With regards to distributed ledgers and alternative credit/IOU systems, Mixmix wrote:
Might be interesting to look into mana – in te ao Māori (the Māori world) one aspect of mana is like respect / honour, and decisions are made based on whether it increases the mana of all involved. Really interested because it’s not zero-sum at all. The best path is the one where everyone leaves “richer”.
Mana might work when communities are small, e.g. smaller than the Dunbar number (about 200 people). After that, you have to distinguish social policy from monetary policy, and realize that politics plays a fundamental, key role.
Consider the problem of “taking care of grandma” (or raising children, or looking after anyone who is sick … the traditional feminine roles — I have a terrible urge to talk about why these roles are filled by women, not men, but I think you probably already know why…) In a community of 200 people or smaller, everyone can agree that “taking care of grandma” is a worthy activity. The “cost” of taking care of grandma is 100% negative on a ledger system: everyone else must provide food, shelter to her. There is only one positive externality: grandma is alive, and you can visit her. But how are you going to put “grandma is still alive” on your distributed ledger? How do you say “one living grandma is worth 10,000 IOU’s”?

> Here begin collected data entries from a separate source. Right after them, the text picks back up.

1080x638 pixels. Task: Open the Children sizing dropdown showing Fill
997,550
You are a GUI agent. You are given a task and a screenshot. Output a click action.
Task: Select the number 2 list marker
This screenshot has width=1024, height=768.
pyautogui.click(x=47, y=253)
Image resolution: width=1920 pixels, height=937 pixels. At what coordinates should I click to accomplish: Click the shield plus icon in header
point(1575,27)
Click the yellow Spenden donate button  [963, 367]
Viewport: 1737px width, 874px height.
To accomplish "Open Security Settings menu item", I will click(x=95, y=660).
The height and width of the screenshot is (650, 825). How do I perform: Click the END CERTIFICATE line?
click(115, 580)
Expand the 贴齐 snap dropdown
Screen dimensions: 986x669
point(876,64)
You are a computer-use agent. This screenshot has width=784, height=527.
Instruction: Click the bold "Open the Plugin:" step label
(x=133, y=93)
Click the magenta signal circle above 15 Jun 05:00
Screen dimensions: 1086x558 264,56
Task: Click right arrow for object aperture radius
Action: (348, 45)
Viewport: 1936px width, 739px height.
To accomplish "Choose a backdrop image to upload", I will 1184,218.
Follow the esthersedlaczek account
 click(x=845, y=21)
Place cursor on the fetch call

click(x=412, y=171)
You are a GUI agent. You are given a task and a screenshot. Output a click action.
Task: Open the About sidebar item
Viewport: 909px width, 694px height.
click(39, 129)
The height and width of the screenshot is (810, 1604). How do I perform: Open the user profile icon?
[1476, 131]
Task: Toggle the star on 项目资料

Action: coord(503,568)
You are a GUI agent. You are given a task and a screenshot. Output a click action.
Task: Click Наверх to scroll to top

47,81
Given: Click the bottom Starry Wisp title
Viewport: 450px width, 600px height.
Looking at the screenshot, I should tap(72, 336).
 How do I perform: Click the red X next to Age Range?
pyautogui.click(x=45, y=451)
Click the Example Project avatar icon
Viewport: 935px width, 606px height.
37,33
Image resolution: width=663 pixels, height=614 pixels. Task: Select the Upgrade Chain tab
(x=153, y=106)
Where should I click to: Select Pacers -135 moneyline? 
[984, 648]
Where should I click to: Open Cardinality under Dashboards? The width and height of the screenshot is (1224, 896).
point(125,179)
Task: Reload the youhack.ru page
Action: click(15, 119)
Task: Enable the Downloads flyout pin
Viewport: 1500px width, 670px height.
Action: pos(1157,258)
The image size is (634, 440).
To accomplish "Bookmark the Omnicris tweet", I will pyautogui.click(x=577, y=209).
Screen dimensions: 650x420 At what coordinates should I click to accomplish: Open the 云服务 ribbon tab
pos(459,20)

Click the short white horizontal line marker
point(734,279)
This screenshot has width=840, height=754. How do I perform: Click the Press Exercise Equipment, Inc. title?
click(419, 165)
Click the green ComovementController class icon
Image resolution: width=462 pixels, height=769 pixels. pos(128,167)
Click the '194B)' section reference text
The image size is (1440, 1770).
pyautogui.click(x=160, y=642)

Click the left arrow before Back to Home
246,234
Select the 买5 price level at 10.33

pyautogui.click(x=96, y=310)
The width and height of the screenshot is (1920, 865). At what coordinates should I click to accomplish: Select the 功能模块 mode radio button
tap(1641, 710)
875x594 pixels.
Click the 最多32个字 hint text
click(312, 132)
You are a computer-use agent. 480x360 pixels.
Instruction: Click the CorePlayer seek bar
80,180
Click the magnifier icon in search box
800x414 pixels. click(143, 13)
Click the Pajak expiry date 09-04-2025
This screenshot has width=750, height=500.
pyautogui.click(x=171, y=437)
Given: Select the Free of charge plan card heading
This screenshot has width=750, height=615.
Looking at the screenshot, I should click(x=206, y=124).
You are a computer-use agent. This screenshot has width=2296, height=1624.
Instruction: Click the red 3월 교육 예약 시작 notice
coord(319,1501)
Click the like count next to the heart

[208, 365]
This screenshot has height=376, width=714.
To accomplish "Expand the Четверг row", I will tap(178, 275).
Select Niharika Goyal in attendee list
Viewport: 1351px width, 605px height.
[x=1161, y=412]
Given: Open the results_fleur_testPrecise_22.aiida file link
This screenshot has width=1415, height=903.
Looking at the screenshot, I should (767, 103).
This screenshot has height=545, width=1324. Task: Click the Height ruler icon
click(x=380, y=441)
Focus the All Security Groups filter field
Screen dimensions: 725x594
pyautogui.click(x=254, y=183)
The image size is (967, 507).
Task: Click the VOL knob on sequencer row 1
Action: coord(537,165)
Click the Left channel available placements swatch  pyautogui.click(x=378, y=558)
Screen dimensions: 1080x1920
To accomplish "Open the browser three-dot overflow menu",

This is where social policy comes in: the village communally decides that taking care of grandma is worthy (unless everyone hates her…) If you have more than 200 people in the village, say you have 20K people, then how do you allocate “money” (IOU’s, whatever) to “taking care of grandma”? The usual process is to propose a “social safety net”, have everyone vote on it, and then levy a tax on all transactions, and earmark that tax-money for taking care of grandma. Walk down this path for a while, and you end up with capitalism-more-or-less-as-we-know-it.
Distributed ledgers are technologically interesting, but are useless/unfair, unless you couple them to a social policy which kind-of means you have to couple them to a voting system. This is how you solve @Dominic’s bootstrap problem.
We need a distributed ledger with an integrated social policy platform. So that we can allocate funds to taking care of someone-else’s grandma, while also giving the boot to free-riders and general assholes. (Until such a day when the free-riders and assholes become homeless w/mental stability issues camping in the neighborhood park. Then things are hard, again.) So what we’re really looking to do is to erect an alternative, parallel political economy that can compete with capitalism.
Coupling a distributed ledger to a liquid-democracy voting system seems like the way to go. Maybe something with smart contracts ala ERC20 to store the social policy.
Wow. for the first time, ever, it seems like maybe there is a path forwards. Thank you @MixMix; I’ve been stumped by this problem for a long long time.
(To be clear: I’m proposing a technology infrastructure that can issue not only altcoins, but can also determine social policy. It is up to individual communities to determine what their social policy is, and to federate as they desire.)